Choose a fund having Rs.500 crore asset size to be on the safe side. Try and avoid SIP funds below this benchmark.
What are the different types of SIP Plans for Investment?
There are four major types of SIP investment plans available in the market.
Top-up: Top-up SIP plan allows investors to increase the SIP amount. This plan offers investors the advantage of investing in high-performing mutual fund schemes in the market. Also, as it allows you to increase your SIP amount, you can accumulate a huge corpus.
Flexible: Flexible SIP plan allows you to increase or decrease your SIP amount according to your cash flow. You can decrease the amount in case of any cash crisis and even skip paying a few instalments of SIP till your financial condition improves. On the other hand, you may increase you SIP amount in case you make big gains financially. The plan provides you with an option to change the SIP investment seven days before the SIP date of that particular month.
Perpetual SIP: Perpetual SIP plan allows investors to invest in a mutual fund scheme of their choice every month for a pre-determined tenure. Investors can leave the end date column blank in the SIP mandate. This plan allows investors to redeem the fund at the time of closing and achieve their financial goal.
Trigger SIP: Trigger SIP plan is suitable for people who have a thorough understanding of the financial market and its volatility. You can start this plan by setting an event, an index, NAV or a specific date. However, it is advisable to stay away from this plan as it incites speculations.
What are the benefits of SIP Investment Plans?

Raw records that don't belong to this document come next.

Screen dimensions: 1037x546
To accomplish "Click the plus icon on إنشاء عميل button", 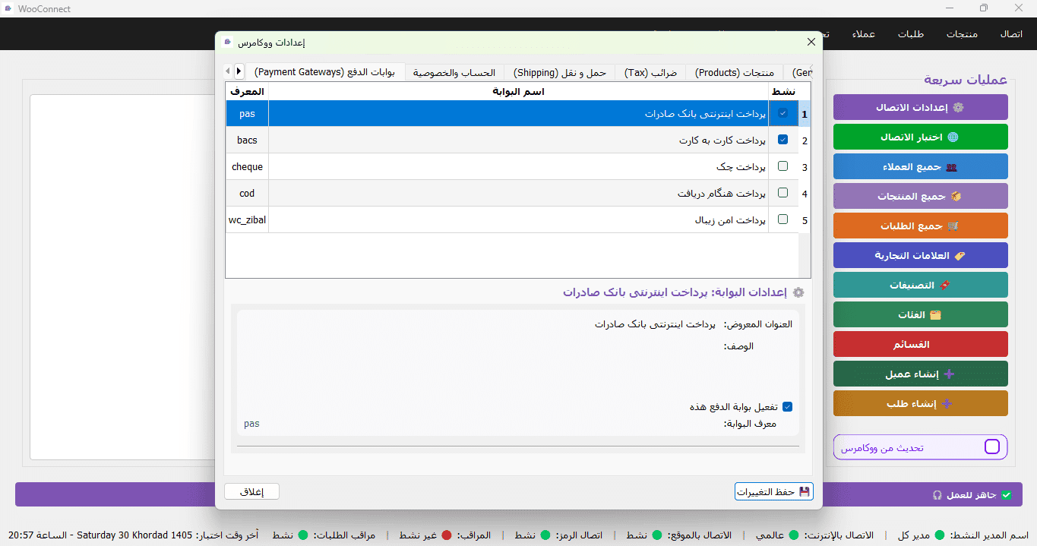I will click(x=948, y=374).
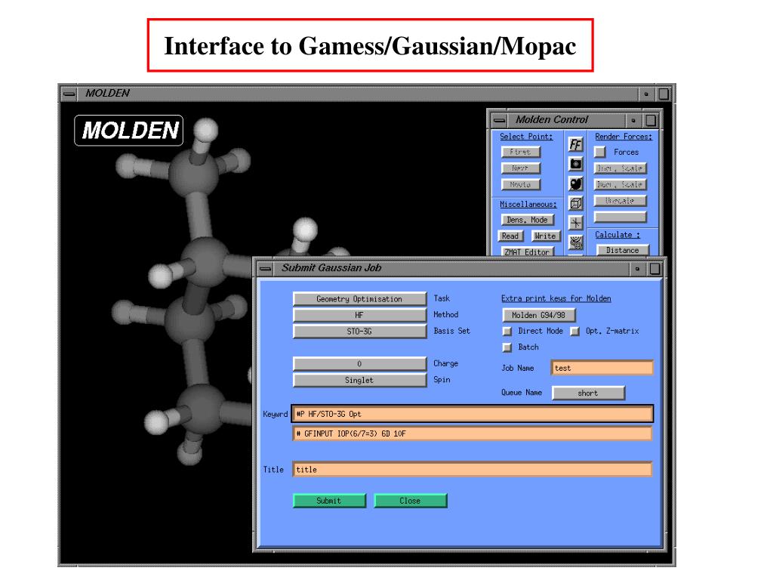The image size is (773, 580).
Task: Open the Geometry Optimisation task selector
Action: (359, 299)
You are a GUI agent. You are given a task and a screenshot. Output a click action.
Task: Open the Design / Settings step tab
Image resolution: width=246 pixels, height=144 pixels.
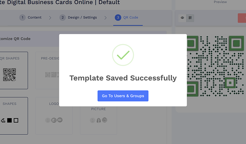82,17
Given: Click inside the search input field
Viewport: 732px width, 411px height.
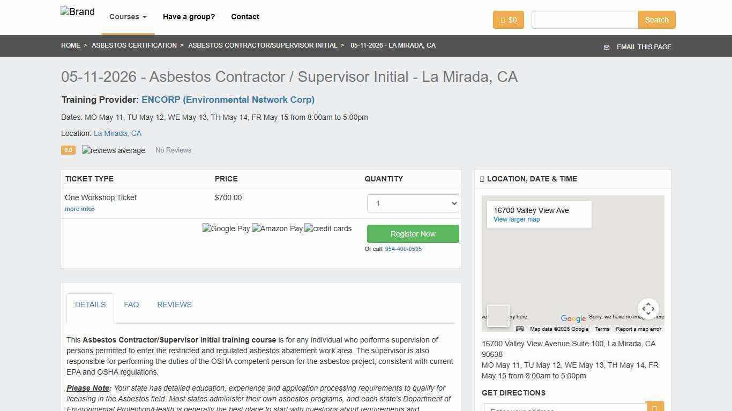Looking at the screenshot, I should tap(584, 20).
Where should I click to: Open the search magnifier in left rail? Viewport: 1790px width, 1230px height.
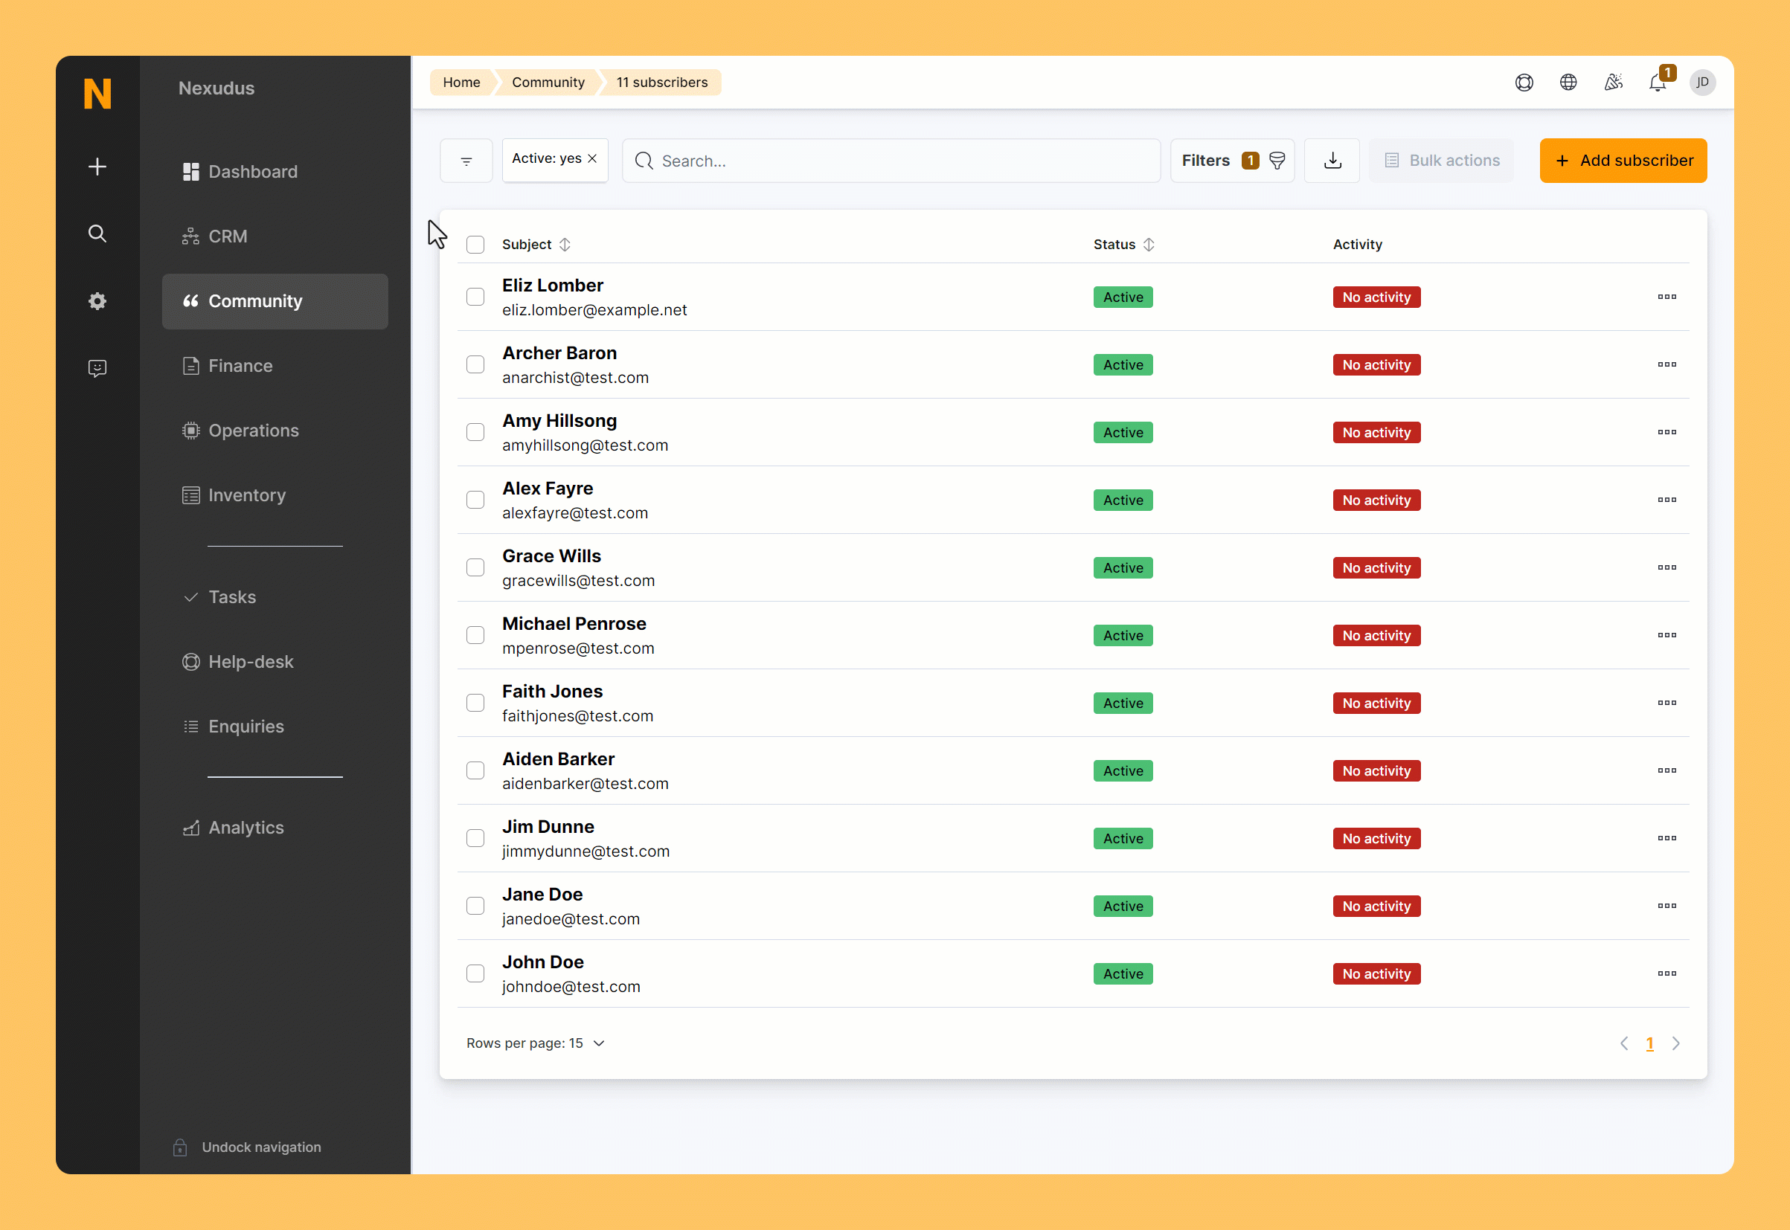(97, 234)
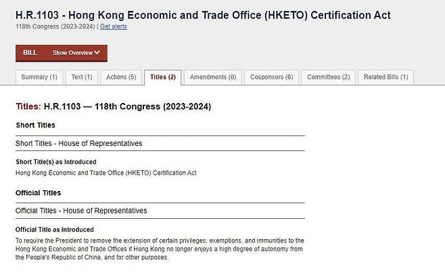Open the Related Bills (1) tab

(x=386, y=77)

Convenient and easy to monitor: You can invest in best SIP plans by simply filling up an application form without taking out extra time from your busy schedule. You can avail the auto debit facility or submit post-dated cheques and relax. In order to monitor the progress of your investment you can check your periodic accounts statement.
Discipline approach: Most people believe that investing in stocks is the best option to become wealthy. However, it is not so. While investing in stocks one must have sound knowledge about the market, ability to analyze technically and time. Also, it could involve a lot of risk. Through online SIP investment, you can decide how much to invest at regular intervals and then not worry too much about it. Additionally, it also does not require thorough understanding of the market.
Compounding: As SIP offers compounded returns over the years, it helps accumulate a substantial amount of wealth. All you need to do is invest a small amount regularly over a period of few years to reap the benefits.
Advantage of Rupee Cost Averaging: As explained above, it is an effective strategy that eliminates the need to time the market. You can invest in SIP as soon as you start earning to enjoy its maximum benefits.
Start early: One can start investing in SIP at an early age. You can invest Rs. 1000 on a monthly basis till your retirement age of 60 years.This will help create more wealth according to the rate of return on investment. The later in life you start investing in SIP, you will realize the loss you may have incurred.
Emergency Fund: You can withdraw SIP easily to act as an emergency fund during medical crisis or job loss.
A few tips to consider while investing in SIP
Start early to enjoy maximum benefits
Be patient, be consistent
Avoid skipping your regular payment
SIP Investment is a great way to invest that has almost negligible risks. You can customize your SIP investment Plans and relax. However, as SIP scheme is designed to instill financial discipline, it is recommended that you start SIP for a fixed tenure. Think about it.